BLISTER 配置提取器

用于从 BLISTER 样本中提取配置和有效负载的 Python 脚本。

入门指南

此工具提供一个 Python 模块和命令行工具，用于从 BLISTER 恶意软件加载器提取配置并将结果转储到屏幕。

有关 BLISTER 恶意软件加载器和活动观察的信息，请查看我们详细介绍此内容的博客文章

BLISTER 活动分析

BLISTER 恶意软件分析

我们可以使用 Docker 轻松运行提取器，首先我们需要构建映像

docker build . -t blister-config-extractor

然后，我们使用 -v 标志运行容器，将主机目录映射到 docker 容器目录

docker run -ti --rm -v \
"$(pwd)/binaries":/binaries blister-config-extractor:latest -d /binaries/

我们可以使用 -f 选项指定单个样本，或使用 -d 指定样本目录。

如上所述，Docker 是运行此项目的推荐方法，但您也可以在本地运行。

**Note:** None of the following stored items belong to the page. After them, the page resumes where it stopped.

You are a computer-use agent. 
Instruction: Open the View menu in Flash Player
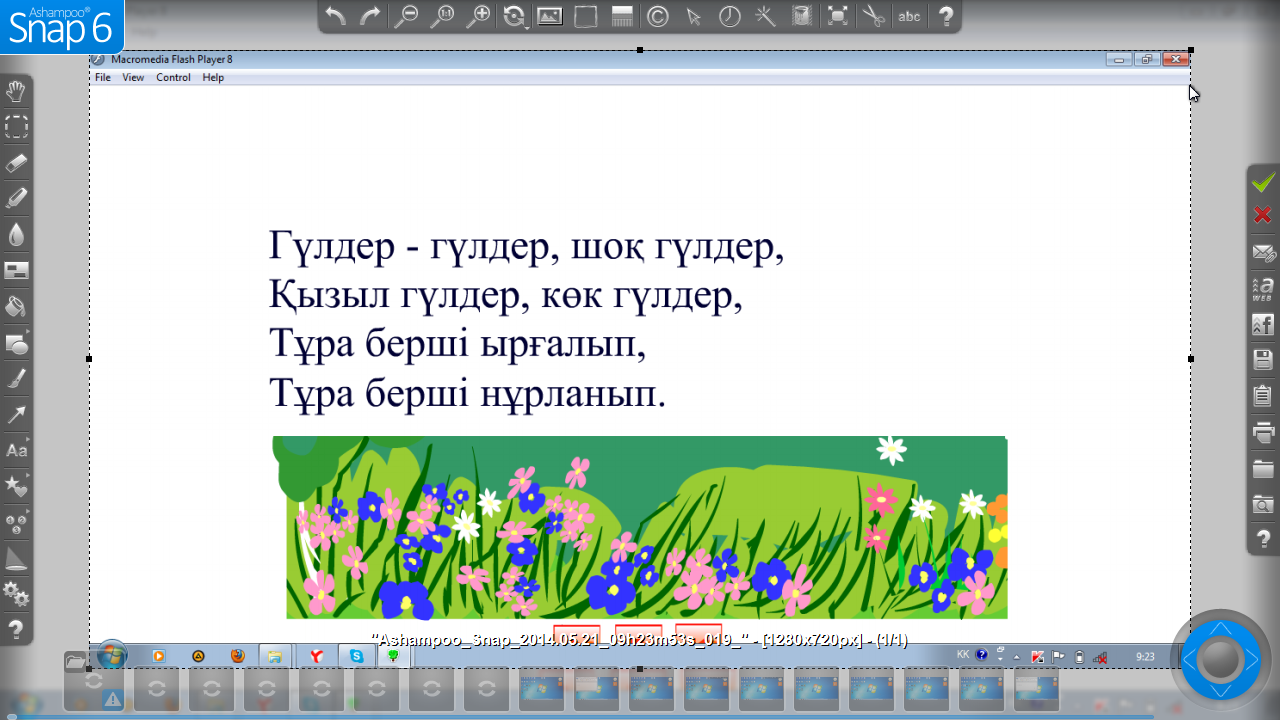[133, 78]
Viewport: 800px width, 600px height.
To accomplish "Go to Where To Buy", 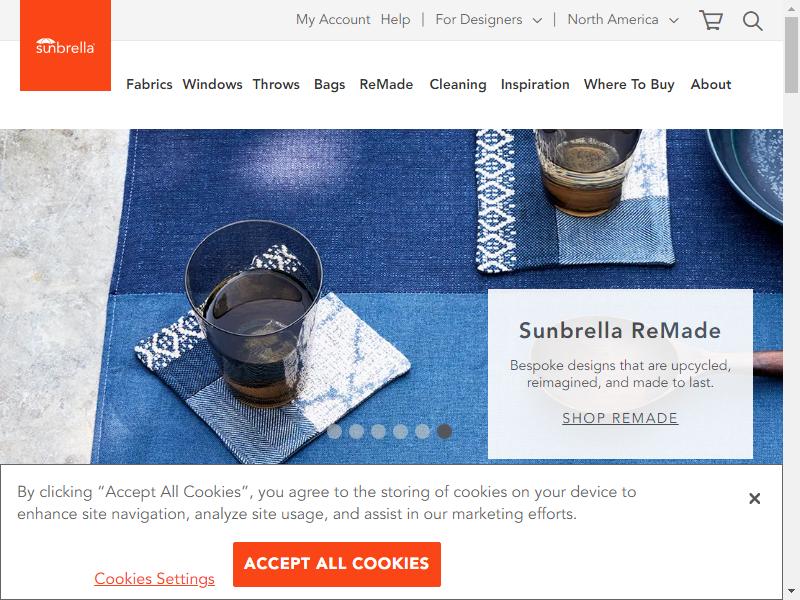I will (629, 84).
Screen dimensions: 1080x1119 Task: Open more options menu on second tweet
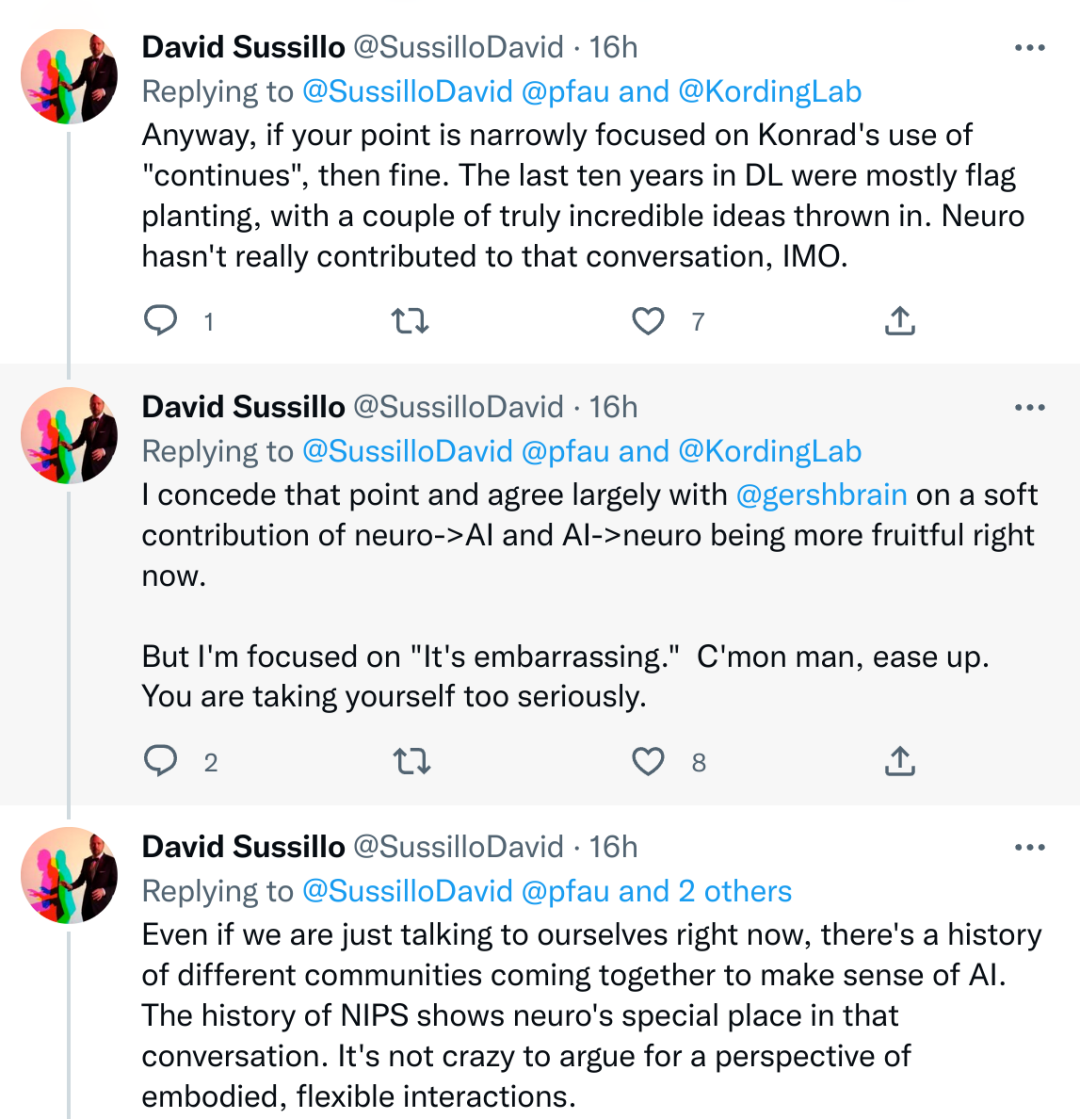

此项目使用 Poetry 来管理依赖项、测试和元数据。如果您已经安装了 Poetry，则从此目录中，您可以简单地运行以下命令来运行该工具。这将设置虚拟环境、安装依赖项、激活虚拟环境并运行控制台脚本。

poetry lock
poetry install
poetry shell
blister-config-extractor -h

一旦完成此操作，您就可以执行与上述 Docker 说明中提到的类似的操作。